RECUERDOS


 Cuando me vuelvo valiente durante un rato y decido echar un vistazo al pasado, el recuerdo que tengo de la llegada al que sería nuestro nuevo hogar, permanece borroso en mi vieja memoria. Y no es porque el pasado poco a poco se vele, tornándose amarillento, sino porque lo viví tras unos ojos llenos de lágrimas y miedo a la oscuridad, que en aquella época todo lo eclipsaba.

El carro, con las escasas pertenencias que teníamos, era un milagro que nos hubiera acompañado hasta allí. Llevaba recorridos, en sus desvencijadas ruedas, infinitos kilómetros y caminos porque a menudo salíamos huyendo. En aquella ocasión fui plenamente consciente del peligro que siempre nos rondaba. Del significado verdadero que tenían aquellos adioses con nocturnidad y alevosía. De algunas certezas apabullantes: la imposibilidad de desandar lo andado y volver quizá algún día al punto de partida.

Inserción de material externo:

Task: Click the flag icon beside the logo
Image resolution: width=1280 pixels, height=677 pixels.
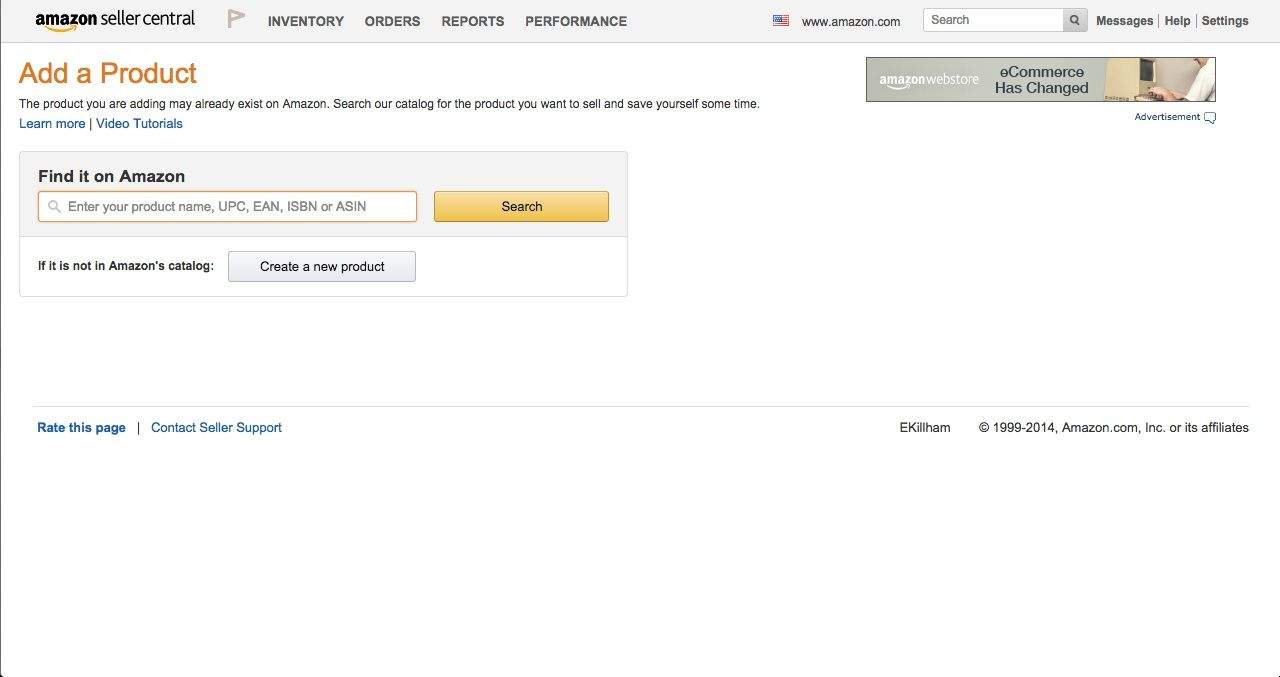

Mis hermanos y yo nos agarrábamos fuerte las sudadas y resbaladizas manos en un intento individual, valiente por darnos ánimos, sentirnos acompañados. Solo la chorlito de mi hermana María era capaz de hacer alguna broma susurrando, aludiendo a vecinas vestidas de urracas dándonos la bienvenida.

Lo que sí puedo sentir, como si fuera ayer, son mis piernas entumecidas, trémulas, después de varios días encogidas por el viaje. El golpe seco al saltar por primera vez a aquel suelo asfaltado, acostumbrada hasta entonces al polvo y la paja en las suelas. El calor pastoso, sofocante, sin el brillo del sol de mis anteriores casas, que dejaba acartonada la ropa tendida. La sed, que sed tan grande. Y todo el hambre acumulado en esos años. Pero, por encima de esas angustiosas sensaciones, permanece en mi recuerdo el sonido de aquellas notas musicales. Se escapaban de alguna ventana abierta y flotaban en el aire, atrapadas por el bochorno. Entonces me sirvieron de bálsamo y consuelo ante el futuro incierto que teníamos por delante.